* _Instructions for the task_:
In the records below, some lines hold the word "computer". Copy each of those lines.
== Material for the task
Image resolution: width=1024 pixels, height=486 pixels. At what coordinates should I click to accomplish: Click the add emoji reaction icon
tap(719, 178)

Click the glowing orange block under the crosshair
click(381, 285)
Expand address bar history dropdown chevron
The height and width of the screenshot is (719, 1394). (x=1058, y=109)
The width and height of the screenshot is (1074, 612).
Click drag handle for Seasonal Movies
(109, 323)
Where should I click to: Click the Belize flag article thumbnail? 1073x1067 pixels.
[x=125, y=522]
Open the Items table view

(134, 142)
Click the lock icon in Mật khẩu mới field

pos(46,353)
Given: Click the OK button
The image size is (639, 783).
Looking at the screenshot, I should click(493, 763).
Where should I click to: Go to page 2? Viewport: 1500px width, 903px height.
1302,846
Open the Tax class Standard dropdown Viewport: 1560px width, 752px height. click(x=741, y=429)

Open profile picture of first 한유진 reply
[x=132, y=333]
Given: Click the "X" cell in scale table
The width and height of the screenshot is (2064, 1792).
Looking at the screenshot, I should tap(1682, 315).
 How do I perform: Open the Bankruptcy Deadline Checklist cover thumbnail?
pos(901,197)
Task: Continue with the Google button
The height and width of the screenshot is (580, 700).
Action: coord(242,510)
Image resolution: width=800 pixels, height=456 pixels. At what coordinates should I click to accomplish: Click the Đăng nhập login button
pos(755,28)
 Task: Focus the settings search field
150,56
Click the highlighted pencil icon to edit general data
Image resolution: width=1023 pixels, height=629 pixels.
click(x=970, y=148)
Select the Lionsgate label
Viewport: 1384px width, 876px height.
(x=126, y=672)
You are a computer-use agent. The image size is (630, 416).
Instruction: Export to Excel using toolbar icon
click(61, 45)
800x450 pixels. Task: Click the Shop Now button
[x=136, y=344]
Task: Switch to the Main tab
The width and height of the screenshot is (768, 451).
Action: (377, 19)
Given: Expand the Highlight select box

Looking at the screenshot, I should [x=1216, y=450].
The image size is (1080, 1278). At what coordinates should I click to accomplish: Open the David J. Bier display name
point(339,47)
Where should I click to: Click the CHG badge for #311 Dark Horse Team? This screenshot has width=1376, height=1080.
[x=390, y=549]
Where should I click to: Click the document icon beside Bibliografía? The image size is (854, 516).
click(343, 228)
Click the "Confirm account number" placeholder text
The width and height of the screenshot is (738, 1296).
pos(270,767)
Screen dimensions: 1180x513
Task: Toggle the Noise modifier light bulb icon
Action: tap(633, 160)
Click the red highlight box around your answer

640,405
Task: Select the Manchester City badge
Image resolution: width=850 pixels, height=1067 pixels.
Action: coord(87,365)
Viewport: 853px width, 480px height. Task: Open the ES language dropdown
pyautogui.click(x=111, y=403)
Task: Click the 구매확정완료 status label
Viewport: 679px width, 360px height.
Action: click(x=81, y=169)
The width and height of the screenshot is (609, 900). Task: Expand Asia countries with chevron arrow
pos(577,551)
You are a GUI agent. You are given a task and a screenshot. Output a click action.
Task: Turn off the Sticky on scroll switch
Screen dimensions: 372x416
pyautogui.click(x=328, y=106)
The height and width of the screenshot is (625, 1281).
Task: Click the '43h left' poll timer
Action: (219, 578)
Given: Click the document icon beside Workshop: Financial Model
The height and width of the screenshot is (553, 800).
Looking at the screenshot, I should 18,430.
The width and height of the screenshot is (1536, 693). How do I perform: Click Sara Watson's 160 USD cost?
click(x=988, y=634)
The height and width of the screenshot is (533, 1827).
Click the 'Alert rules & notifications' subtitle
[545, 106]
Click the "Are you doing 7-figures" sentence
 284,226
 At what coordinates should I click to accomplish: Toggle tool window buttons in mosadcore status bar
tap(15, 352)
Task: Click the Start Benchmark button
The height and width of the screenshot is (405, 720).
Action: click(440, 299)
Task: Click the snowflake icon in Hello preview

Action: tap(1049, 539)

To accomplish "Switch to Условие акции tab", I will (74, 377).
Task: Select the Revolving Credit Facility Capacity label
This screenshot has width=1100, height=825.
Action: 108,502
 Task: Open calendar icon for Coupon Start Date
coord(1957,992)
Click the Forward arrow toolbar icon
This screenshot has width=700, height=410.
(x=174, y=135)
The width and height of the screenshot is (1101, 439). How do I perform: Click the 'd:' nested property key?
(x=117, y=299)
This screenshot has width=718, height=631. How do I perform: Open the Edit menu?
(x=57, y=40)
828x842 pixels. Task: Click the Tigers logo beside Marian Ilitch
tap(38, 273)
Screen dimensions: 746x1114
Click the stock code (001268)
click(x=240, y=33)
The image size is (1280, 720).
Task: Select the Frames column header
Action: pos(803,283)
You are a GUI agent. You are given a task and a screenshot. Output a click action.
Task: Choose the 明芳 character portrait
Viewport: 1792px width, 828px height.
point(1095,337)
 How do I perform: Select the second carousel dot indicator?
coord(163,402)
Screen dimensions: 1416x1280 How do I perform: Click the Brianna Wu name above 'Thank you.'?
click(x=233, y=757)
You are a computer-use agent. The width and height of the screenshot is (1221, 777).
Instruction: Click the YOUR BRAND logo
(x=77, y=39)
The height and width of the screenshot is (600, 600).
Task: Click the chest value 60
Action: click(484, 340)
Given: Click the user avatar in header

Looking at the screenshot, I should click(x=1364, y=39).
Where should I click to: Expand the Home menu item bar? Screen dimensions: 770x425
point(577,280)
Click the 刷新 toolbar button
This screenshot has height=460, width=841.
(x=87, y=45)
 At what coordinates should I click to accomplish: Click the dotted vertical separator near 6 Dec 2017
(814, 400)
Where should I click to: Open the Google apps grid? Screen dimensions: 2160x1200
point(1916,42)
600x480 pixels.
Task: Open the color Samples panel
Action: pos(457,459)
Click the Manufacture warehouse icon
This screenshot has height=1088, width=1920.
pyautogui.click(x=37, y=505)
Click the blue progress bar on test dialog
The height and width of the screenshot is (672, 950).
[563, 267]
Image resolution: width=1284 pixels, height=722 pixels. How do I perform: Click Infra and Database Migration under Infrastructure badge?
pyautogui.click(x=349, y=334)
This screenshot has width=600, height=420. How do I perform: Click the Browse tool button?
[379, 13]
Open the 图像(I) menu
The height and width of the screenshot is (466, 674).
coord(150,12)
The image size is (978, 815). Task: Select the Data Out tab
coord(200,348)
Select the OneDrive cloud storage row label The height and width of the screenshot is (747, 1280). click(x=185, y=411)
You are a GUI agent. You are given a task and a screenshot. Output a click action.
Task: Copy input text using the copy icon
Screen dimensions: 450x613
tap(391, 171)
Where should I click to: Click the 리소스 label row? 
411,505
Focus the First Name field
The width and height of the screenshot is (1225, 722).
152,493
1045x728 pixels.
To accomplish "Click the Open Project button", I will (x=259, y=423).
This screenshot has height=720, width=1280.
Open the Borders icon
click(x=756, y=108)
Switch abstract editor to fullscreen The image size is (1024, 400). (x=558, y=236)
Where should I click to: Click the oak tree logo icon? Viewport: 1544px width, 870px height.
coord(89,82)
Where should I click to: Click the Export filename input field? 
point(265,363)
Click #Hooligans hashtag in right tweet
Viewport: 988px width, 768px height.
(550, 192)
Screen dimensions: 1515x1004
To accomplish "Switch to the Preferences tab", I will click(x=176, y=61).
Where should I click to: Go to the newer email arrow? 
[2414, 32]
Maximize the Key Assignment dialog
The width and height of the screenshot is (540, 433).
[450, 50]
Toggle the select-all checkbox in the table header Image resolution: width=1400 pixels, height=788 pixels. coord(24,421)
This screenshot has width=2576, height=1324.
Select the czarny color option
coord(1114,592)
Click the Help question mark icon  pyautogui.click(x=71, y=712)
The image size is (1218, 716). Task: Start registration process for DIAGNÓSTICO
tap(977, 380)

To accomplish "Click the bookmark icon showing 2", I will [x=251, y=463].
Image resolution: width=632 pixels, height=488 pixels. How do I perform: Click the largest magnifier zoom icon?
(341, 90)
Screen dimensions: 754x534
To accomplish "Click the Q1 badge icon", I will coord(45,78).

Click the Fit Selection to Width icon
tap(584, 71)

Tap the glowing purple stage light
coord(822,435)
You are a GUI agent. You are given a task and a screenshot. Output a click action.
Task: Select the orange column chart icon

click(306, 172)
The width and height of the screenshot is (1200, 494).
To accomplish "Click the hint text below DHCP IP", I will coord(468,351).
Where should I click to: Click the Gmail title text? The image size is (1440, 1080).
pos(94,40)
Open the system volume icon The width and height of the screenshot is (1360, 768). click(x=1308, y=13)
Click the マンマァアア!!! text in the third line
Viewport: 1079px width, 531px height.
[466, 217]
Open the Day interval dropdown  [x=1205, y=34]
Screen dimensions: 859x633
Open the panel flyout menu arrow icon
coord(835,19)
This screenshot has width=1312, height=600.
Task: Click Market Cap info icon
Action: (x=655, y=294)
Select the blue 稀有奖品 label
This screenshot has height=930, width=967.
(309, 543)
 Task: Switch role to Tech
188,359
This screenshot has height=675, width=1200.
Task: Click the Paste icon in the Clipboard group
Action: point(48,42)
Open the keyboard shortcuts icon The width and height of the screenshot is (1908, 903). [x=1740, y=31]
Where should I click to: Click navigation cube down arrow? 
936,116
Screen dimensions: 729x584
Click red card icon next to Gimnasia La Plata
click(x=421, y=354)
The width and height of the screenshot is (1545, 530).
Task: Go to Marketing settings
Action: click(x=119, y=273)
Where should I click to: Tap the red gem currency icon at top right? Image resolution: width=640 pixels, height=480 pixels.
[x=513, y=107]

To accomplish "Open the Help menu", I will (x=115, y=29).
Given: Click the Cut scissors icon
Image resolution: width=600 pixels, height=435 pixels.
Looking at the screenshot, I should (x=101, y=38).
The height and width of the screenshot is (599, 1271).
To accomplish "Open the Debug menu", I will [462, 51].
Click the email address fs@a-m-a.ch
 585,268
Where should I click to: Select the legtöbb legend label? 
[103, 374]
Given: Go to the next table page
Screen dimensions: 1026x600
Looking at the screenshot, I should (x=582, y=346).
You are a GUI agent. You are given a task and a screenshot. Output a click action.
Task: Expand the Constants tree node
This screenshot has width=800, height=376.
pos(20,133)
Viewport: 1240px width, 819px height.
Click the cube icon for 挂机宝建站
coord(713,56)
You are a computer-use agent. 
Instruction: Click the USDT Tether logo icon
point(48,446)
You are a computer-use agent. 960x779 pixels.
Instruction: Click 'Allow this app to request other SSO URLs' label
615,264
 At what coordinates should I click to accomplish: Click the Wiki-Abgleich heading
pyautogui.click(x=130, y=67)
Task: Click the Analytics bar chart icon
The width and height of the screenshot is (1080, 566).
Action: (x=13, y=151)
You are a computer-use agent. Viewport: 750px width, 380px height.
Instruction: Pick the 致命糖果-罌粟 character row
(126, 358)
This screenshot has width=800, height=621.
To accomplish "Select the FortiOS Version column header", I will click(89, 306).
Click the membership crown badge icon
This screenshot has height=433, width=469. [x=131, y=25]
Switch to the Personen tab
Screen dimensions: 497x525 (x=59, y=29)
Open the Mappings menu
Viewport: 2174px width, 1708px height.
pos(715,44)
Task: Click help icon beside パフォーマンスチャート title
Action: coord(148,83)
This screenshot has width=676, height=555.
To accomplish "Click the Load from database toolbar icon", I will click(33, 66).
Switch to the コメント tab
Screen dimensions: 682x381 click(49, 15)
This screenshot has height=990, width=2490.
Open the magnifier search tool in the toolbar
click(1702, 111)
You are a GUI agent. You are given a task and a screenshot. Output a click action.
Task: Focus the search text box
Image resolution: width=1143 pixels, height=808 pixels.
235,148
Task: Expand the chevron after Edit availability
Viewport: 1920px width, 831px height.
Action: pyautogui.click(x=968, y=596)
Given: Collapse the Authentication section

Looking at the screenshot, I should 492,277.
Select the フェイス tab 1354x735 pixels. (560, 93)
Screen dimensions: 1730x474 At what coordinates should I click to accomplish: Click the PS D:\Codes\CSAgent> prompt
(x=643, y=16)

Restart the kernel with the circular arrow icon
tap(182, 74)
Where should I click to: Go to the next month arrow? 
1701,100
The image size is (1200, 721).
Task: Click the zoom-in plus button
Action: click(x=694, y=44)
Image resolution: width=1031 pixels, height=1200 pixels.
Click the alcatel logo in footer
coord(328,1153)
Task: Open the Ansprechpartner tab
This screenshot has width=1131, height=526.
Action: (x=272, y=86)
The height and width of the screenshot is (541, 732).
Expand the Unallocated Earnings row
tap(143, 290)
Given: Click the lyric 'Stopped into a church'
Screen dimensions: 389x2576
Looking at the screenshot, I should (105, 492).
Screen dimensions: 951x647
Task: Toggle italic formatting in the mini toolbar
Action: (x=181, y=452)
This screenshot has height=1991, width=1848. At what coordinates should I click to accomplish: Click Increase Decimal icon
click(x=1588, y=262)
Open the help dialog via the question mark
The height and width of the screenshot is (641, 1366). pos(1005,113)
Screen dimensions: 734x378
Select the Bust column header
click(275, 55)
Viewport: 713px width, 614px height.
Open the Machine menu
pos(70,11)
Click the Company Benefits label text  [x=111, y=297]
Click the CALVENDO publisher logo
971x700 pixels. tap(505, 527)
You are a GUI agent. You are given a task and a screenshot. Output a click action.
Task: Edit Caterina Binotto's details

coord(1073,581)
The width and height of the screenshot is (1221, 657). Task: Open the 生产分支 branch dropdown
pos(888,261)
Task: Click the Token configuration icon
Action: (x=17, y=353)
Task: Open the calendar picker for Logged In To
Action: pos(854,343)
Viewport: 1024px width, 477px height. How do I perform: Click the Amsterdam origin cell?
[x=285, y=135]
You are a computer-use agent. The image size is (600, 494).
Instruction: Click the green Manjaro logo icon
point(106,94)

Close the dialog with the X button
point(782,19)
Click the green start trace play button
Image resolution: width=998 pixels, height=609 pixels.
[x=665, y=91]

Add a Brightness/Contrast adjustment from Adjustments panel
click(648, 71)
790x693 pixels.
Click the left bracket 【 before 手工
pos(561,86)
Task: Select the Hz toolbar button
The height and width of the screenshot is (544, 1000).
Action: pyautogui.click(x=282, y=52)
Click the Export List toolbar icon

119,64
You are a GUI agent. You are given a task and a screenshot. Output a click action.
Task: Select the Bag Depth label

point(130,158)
====
* _Task solution_:
You are a computer-use agent. The image size is (630, 416).
You are a computer-use agent. The width and height of the screenshot is (1221, 777).
You are a computer-use agent. 
You are a computer-use agent. 960x779 pixels.
You are a computer-use agent. Viewport: 750px width, 380px height.
You are a computer-use agent. The image size is (600, 494).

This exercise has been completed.